"""
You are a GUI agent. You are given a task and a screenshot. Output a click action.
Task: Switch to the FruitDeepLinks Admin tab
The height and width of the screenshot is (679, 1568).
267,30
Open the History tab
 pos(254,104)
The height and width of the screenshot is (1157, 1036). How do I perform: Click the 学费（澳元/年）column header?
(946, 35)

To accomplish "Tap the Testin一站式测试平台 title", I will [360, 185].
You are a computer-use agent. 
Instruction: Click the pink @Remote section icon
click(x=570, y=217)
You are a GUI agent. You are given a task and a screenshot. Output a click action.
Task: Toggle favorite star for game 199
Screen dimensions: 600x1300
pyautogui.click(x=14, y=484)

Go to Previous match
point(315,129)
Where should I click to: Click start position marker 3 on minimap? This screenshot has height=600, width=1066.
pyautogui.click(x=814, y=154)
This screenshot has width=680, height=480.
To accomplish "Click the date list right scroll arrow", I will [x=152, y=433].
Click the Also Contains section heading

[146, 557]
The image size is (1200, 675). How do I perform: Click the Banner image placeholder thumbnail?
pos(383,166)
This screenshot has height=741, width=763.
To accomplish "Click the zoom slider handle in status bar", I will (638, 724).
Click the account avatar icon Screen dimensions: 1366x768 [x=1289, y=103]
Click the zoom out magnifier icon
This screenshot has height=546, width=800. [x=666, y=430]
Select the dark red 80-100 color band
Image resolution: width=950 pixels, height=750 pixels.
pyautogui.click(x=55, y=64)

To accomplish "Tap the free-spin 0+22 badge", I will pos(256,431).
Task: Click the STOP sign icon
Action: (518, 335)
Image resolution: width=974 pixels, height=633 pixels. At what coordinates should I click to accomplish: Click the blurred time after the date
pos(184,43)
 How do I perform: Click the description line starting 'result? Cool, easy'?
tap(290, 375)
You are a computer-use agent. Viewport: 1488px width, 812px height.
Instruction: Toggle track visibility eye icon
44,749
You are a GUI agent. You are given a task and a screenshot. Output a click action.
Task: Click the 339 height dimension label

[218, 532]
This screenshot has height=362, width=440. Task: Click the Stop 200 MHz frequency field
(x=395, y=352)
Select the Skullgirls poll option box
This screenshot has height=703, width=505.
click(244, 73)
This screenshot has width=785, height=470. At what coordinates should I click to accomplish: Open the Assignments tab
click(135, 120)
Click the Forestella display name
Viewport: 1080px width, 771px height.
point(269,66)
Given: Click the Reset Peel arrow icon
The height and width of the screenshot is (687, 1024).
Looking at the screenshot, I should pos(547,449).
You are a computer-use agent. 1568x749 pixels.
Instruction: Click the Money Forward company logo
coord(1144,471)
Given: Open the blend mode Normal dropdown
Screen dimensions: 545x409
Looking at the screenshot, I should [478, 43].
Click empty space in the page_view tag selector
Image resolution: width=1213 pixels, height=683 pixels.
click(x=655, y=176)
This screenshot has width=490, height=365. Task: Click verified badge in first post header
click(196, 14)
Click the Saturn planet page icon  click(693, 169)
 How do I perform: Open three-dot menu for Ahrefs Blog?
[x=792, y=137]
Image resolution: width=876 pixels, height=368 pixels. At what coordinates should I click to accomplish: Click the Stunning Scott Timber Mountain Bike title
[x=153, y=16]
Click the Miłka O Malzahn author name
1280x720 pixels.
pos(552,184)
"""
Return every record above exactly as it appears.

You are a GUI agent. You are given a task and a screenshot. Output a click action.
Task: Switch to the FruitDeepLinks Admin tab
The height and width of the screenshot is (679, 1568).
267,30
Open the History tab
 pos(254,104)
The height and width of the screenshot is (1157, 1036). How do I perform: Click the 学费（澳元/年）column header?
(946, 35)

To accomplish "Tap the Testin一站式测试平台 title", I will [360, 185].
You are a computer-use agent. 
Instruction: Click the pink @Remote section icon
click(x=570, y=217)
You are a GUI agent. You are given a task and a screenshot. Output a click action.
Task: Toggle favorite star for game 199
Screen dimensions: 600x1300
pyautogui.click(x=14, y=484)

Go to Previous match
point(315,129)
Where should I click to: Click start position marker 3 on minimap? This screenshot has height=600, width=1066.
pyautogui.click(x=814, y=154)
This screenshot has width=680, height=480.
To accomplish "Click the date list right scroll arrow", I will [x=152, y=433].
Click the Also Contains section heading

[146, 557]
The image size is (1200, 675). How do I perform: Click the Banner image placeholder thumbnail?
pos(383,166)
This screenshot has height=741, width=763.
To accomplish "Click the zoom slider handle in status bar", I will (638, 724).
Click the account avatar icon Screen dimensions: 1366x768 [x=1289, y=103]
Click the zoom out magnifier icon
This screenshot has height=546, width=800. [x=666, y=430]
Select the dark red 80-100 color band
Image resolution: width=950 pixels, height=750 pixels.
pyautogui.click(x=55, y=64)

To accomplish "Tap the free-spin 0+22 badge", I will pos(256,431).
Task: Click the STOP sign icon
Action: (518, 335)
Image resolution: width=974 pixels, height=633 pixels. At what coordinates should I click to accomplish: Click the blurred time after the date
pos(184,43)
 How do I perform: Click the description line starting 'result? Cool, easy'?
tap(290, 375)
You are a computer-use agent. Viewport: 1488px width, 812px height.
Instruction: Toggle track visibility eye icon
44,749
You are a GUI agent. You are given a task and a screenshot. Output a click action.
Task: Click the 339 height dimension label

[218, 532]
This screenshot has height=362, width=440. Task: Click the Stop 200 MHz frequency field
(x=395, y=352)
Select the Skullgirls poll option box
This screenshot has height=703, width=505.
click(244, 73)
This screenshot has width=785, height=470. At what coordinates should I click to accomplish: Open the Assignments tab
click(135, 120)
Click the Forestella display name
Viewport: 1080px width, 771px height.
point(269,66)
Given: Click the Reset Peel arrow icon
The height and width of the screenshot is (687, 1024).
Looking at the screenshot, I should pos(547,449).
You are a computer-use agent. 1568x749 pixels.
Instruction: Click the Money Forward company logo
coord(1144,471)
Given: Open the blend mode Normal dropdown
Screen dimensions: 545x409
Looking at the screenshot, I should [478, 43].
Click empty space in the page_view tag selector
Image resolution: width=1213 pixels, height=683 pixels.
click(x=655, y=176)
This screenshot has width=490, height=365. Task: Click verified badge in first post header
click(196, 14)
Click the Saturn planet page icon  click(693, 169)
 How do I perform: Open three-dot menu for Ahrefs Blog?
[x=792, y=137]
Image resolution: width=876 pixels, height=368 pixels. At what coordinates should I click to accomplish: Click the Stunning Scott Timber Mountain Bike title
[x=153, y=16]
Click the Miłka O Malzahn author name
1280x720 pixels.
pos(552,184)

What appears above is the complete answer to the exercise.